Веками привязанность считалась постыдной. Привязаны были женщины и рабы. Когда мужчины-пролетарии потребовали себе право голоса, они аргументировали это тем, что они тоже независимы. Ранее независимость определялась собственностью, обладающий собственностью был независим. А тот, кто работал на другого, был зависим. Но рабочее движение изменило формулировку, и то, что раньше именовалось «наемным рабством», стало поводом для гордости. Самостоятельность теперь определялась как работа за зарплату, которая позволяет содержать семью. В этом случае долг исполнен, и можно требовать права.
Женщина этого не сделала, поскольку оставалась зависимой. О том, что мужчина-пролетарий, работавший полный рабочий день, чтобы стать «независимым», был зависим от женщины, которая занималась домом, история умалчивает. Так же, как Адам Смит умалчивал о своей маме.
Трактовка понятия «зависимость» и того, кто на ком паразитирует, всегда была политическим вопросом. В 1980-е американские психиатры говорили об особом расстройстве личности, которое делает человека зависимым. Это считалось болезнью, и заболевший не мог справиться с ней самостоятельно. Но если такой недуг существует, то мы все больны. Мы все зависимы, и задача общества не может заключаться только в том, чтобы отделить тех, кто добывает, от тех, кто тратит. У каждого из нас есть обязанности и перед другими, и перед самим собой. Что бы мы ни представляли, мы – часть целого, и нам необходимо средство, которое позволяет говорить об этом.

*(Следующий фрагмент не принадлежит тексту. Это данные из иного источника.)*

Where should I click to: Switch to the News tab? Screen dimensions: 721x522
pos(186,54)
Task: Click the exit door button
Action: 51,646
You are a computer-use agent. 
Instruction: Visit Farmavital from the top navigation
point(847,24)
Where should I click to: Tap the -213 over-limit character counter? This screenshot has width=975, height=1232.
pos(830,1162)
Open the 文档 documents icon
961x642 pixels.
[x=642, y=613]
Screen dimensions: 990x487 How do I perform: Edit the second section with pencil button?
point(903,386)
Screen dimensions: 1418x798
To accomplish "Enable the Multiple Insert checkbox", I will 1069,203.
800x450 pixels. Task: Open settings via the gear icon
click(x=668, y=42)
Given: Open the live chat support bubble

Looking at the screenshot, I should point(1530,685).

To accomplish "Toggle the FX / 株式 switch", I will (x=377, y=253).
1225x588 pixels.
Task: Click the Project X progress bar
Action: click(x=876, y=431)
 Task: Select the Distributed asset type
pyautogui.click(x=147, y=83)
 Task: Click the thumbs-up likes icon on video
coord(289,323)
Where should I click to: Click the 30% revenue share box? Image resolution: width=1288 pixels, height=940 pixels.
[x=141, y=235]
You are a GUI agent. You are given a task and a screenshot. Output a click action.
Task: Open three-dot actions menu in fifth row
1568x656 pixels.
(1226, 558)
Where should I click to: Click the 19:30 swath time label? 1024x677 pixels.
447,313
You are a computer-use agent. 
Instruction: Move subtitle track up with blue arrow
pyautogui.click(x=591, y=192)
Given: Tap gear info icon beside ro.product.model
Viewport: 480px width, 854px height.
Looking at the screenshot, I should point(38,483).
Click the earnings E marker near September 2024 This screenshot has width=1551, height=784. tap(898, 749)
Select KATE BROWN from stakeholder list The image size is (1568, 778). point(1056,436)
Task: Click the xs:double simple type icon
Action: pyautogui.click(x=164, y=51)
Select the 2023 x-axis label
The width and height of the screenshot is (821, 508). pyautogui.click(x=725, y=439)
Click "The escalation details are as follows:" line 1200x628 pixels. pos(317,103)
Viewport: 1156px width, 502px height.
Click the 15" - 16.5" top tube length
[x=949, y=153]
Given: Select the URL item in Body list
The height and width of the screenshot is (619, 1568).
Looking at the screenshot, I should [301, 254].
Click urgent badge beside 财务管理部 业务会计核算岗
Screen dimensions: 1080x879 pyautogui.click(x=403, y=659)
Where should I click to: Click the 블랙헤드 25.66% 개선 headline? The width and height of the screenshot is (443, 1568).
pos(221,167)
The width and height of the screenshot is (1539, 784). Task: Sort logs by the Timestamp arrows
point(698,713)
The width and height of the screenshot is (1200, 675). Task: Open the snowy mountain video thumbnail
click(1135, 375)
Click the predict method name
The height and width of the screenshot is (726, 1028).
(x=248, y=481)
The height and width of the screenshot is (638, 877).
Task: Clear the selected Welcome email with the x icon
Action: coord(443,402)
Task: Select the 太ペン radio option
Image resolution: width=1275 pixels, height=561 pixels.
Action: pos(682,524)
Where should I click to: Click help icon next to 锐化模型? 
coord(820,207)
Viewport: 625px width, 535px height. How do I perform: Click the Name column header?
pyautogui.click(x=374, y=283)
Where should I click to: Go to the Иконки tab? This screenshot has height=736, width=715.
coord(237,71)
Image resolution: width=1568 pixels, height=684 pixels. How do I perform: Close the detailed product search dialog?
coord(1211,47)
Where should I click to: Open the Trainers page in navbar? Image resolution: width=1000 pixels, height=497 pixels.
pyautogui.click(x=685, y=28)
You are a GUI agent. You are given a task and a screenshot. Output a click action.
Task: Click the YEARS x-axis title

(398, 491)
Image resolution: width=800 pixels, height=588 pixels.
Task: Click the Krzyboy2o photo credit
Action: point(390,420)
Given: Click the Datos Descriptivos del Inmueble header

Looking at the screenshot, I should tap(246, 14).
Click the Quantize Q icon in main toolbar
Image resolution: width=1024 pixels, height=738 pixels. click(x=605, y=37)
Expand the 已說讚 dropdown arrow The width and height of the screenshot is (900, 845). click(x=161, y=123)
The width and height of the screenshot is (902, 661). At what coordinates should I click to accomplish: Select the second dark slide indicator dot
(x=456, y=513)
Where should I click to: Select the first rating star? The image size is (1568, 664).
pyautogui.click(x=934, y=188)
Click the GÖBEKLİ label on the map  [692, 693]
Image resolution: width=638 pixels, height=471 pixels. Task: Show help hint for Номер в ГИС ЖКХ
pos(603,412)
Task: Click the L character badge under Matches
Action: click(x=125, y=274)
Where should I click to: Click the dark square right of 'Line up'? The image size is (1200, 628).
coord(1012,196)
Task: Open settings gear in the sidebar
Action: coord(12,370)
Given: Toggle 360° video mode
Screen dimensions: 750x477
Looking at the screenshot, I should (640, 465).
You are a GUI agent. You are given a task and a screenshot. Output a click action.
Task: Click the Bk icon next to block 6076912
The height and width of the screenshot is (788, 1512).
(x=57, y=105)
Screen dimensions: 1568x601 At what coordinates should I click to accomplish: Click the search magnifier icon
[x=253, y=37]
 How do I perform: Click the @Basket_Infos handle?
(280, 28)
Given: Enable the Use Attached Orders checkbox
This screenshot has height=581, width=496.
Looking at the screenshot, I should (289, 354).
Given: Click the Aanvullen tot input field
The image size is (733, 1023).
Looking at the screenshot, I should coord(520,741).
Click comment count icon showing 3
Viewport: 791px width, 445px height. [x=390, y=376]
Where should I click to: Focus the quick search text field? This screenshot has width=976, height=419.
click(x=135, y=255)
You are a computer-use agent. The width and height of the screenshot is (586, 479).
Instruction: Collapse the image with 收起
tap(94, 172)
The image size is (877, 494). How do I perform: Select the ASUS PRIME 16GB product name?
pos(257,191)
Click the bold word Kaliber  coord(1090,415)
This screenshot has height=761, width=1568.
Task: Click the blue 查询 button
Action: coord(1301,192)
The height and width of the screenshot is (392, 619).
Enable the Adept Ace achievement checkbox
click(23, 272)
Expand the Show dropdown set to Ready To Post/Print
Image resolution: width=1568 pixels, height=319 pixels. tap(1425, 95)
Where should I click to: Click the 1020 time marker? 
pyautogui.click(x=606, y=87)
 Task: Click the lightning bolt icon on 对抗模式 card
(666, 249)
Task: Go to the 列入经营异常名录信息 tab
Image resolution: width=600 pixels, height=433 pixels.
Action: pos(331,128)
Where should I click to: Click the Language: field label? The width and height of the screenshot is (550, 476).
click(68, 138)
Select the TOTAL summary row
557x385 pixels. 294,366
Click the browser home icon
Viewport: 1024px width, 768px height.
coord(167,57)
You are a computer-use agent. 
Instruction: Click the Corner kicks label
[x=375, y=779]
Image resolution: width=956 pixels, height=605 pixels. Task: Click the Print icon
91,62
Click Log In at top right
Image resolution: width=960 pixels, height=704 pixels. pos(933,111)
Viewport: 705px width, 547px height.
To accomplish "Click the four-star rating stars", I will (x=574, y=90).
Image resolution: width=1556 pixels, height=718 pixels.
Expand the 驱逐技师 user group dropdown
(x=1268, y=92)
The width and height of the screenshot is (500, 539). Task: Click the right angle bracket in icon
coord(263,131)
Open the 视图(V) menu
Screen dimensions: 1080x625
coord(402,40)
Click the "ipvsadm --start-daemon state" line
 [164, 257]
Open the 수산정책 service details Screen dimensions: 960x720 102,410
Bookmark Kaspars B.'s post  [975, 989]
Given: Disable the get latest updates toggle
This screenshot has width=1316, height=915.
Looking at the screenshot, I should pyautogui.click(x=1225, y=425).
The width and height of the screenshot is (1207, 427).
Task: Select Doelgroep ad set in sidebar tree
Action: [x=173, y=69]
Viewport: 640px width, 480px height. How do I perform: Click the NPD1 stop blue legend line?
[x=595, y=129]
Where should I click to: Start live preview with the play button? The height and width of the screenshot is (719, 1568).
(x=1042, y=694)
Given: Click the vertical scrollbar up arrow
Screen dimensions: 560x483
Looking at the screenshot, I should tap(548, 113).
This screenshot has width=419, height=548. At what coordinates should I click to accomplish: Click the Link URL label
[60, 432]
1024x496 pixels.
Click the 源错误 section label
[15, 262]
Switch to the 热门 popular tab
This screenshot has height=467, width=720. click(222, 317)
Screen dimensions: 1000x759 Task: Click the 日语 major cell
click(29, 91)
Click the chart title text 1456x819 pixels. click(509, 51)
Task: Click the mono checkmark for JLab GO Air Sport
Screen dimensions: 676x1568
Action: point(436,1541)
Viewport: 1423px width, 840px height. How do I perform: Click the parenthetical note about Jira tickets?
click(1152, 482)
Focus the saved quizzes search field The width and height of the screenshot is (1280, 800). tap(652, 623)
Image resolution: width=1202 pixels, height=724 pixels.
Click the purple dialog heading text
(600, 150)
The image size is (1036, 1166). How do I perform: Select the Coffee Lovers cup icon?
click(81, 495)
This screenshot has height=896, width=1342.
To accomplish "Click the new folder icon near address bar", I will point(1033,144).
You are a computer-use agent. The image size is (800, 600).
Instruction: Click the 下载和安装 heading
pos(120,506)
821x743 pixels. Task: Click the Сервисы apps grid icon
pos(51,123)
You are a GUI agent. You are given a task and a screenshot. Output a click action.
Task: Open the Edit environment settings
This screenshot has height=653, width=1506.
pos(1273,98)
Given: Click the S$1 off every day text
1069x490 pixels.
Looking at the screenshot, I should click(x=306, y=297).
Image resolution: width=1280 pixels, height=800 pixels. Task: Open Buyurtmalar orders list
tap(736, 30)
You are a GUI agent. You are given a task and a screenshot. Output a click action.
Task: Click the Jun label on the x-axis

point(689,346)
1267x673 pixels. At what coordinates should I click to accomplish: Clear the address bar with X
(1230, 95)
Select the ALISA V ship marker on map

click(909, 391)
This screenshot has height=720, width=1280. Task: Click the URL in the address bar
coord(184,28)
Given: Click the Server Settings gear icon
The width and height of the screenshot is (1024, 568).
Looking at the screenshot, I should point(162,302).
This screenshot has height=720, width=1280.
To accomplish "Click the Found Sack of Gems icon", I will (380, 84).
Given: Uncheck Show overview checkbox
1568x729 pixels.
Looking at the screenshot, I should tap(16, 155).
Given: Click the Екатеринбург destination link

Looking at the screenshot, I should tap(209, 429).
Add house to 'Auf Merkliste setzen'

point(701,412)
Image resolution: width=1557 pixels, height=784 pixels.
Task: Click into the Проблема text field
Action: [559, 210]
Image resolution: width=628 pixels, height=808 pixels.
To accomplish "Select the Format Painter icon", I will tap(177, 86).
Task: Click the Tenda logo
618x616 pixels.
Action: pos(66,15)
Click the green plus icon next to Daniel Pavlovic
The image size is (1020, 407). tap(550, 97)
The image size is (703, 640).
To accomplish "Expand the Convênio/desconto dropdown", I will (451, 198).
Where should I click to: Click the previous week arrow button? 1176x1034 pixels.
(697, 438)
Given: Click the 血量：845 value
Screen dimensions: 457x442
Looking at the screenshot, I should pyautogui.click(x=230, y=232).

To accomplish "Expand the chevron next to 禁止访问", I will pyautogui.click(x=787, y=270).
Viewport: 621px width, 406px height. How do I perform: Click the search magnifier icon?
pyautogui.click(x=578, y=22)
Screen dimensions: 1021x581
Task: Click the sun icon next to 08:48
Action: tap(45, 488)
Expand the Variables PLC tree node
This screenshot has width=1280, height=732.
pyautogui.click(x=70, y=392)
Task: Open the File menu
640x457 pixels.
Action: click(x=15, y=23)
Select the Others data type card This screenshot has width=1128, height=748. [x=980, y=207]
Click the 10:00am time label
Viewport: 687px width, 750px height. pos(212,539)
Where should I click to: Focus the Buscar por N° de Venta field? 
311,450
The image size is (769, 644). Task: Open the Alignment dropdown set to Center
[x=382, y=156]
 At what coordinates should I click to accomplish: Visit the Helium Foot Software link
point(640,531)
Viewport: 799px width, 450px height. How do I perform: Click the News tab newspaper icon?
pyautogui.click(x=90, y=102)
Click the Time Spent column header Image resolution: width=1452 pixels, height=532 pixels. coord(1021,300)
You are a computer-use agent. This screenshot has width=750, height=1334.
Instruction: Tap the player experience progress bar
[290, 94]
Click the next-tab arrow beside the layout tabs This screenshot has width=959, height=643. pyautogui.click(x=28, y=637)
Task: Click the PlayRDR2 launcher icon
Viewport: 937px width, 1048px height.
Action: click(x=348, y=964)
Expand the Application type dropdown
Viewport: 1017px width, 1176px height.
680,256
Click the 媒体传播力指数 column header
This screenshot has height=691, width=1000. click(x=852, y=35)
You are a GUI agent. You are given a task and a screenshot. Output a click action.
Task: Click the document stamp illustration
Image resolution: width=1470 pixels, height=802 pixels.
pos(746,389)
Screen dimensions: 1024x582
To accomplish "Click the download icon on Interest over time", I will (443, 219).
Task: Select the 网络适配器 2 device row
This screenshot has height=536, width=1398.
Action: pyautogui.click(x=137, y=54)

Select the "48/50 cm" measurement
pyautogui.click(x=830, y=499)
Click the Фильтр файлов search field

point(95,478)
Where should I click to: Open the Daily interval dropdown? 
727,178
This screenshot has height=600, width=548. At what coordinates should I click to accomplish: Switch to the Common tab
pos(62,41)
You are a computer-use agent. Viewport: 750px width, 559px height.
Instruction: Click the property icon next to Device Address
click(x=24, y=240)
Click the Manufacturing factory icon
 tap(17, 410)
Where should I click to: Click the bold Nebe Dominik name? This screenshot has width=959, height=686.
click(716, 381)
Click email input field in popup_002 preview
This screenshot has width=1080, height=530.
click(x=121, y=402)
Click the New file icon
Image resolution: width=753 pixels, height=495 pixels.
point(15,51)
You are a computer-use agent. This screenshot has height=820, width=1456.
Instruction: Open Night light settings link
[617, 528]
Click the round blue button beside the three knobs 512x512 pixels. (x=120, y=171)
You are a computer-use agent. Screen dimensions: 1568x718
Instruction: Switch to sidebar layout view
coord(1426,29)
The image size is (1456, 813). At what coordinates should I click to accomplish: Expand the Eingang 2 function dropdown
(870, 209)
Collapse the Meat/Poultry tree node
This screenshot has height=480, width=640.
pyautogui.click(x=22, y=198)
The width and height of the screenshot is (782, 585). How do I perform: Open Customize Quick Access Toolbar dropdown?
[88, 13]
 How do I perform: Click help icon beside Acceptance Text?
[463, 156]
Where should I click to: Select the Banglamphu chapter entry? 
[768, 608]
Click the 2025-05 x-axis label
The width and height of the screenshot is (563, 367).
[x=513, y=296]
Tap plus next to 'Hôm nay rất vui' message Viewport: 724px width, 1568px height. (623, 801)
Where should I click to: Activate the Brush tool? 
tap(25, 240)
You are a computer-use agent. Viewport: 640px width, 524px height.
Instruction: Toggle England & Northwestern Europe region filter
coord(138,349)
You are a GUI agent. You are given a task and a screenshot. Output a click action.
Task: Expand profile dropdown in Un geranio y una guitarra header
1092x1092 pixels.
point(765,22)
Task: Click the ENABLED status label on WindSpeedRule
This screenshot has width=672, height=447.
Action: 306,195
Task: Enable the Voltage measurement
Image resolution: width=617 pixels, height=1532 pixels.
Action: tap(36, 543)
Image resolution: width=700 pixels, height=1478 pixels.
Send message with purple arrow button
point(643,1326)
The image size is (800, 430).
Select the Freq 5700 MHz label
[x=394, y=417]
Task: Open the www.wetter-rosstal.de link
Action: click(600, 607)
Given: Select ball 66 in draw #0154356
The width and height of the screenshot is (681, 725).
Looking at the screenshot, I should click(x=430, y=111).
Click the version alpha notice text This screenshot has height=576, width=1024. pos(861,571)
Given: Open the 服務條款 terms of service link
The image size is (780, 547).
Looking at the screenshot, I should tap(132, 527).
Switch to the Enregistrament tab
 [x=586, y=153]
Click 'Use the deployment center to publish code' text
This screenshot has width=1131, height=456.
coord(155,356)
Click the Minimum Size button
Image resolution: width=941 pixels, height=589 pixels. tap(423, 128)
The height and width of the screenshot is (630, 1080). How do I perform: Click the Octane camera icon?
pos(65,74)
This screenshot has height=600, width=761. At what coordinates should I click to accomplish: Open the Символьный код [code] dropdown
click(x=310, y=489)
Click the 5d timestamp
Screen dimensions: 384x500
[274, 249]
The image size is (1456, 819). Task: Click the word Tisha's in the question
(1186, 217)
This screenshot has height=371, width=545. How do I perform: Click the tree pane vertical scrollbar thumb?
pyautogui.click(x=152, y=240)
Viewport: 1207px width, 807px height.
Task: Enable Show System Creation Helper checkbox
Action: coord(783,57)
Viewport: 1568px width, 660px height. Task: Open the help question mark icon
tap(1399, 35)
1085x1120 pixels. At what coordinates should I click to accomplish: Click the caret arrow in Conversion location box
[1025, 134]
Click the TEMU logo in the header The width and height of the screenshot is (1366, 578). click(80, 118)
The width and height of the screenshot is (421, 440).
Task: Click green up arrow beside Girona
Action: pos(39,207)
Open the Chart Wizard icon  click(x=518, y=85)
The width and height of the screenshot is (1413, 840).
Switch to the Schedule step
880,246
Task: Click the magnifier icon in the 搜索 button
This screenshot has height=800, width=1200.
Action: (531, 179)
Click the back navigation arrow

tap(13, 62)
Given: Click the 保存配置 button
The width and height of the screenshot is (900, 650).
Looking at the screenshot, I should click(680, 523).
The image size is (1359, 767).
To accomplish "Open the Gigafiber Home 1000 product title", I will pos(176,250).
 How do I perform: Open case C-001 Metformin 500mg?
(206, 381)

Сегодня подлинному самовосприятию человека в экономике места не находится. Экономическая теория основывается на фиктивном характере, чья основная черта заключается в том, что он не женщина.
Мы полагаем, что экономисты ищут решения сложнейших проблем, которые стоят перед человечеством. Но в действительности они в слепом плену у собственных допущений о природе человека, хотя даже у мужчин природа иная.
Мы правим миром из той точки, в которой сами не понимаем, кто мы такие. Всё следует делить на минимальные составляющие, а понять что-то можно только в отрыве от целого и только в отношениях конкуренции. Теперь мы получаем картину мира, где нет места тому, что действительно важно.
Экономические теории не помогают нам понять ни то, как наш ежедневный выбор влияет на общую картину и общество, ни то, какое будущее мы оставим после себя, сколько бы мы ни притворялись, что все наши действия изолированы и улетают прямиком в пустой космос.
Лучше бы экономисты помогли нам понять самих себя, предложив инструменты и методы построения такого общества, в котором есть место для всех человеческих проявлений: мы вместе, мы едины в той форме общности, в которой понятны. Понятны самим себе, понятны другим, постижимы даже с помощью математических формул.
Если мы поймём наши потребности, мы, вероятно, заодно поймём, что их нельзя удовлетворить так, как мы думали раньше, – чрезмерной работой, чрезмерными стимулами, чрезмерным потреблением, без альтернатив, неограниченным выбором, кредитами, долгами, страхом, алчностью. То, что ты бежишь, не означает, что ты бежишь не по кругу, всё быстрей и быстрей. Единственная мечта – полная сепарация. Мир заканчивается там, где и начинался, он разбивает всё вокруг и требует ещё. Всем от тебя что-то нужно. Поэтому ты поступаешь так, как тебе велят. Поэтому ты просыпаешься по утрам, оплачиваешь счета и сохраняешь чеки. Надежда – это всего лишь боль, запертая на ключ. Отблеск уверенности, пробивающийся сквозь тьму. Если хочешь мёда, нельзя убивать всех пчёл. Рынок живёт в человеческой природе. И каждое общество идёт туда, куда текут его бредовые речи.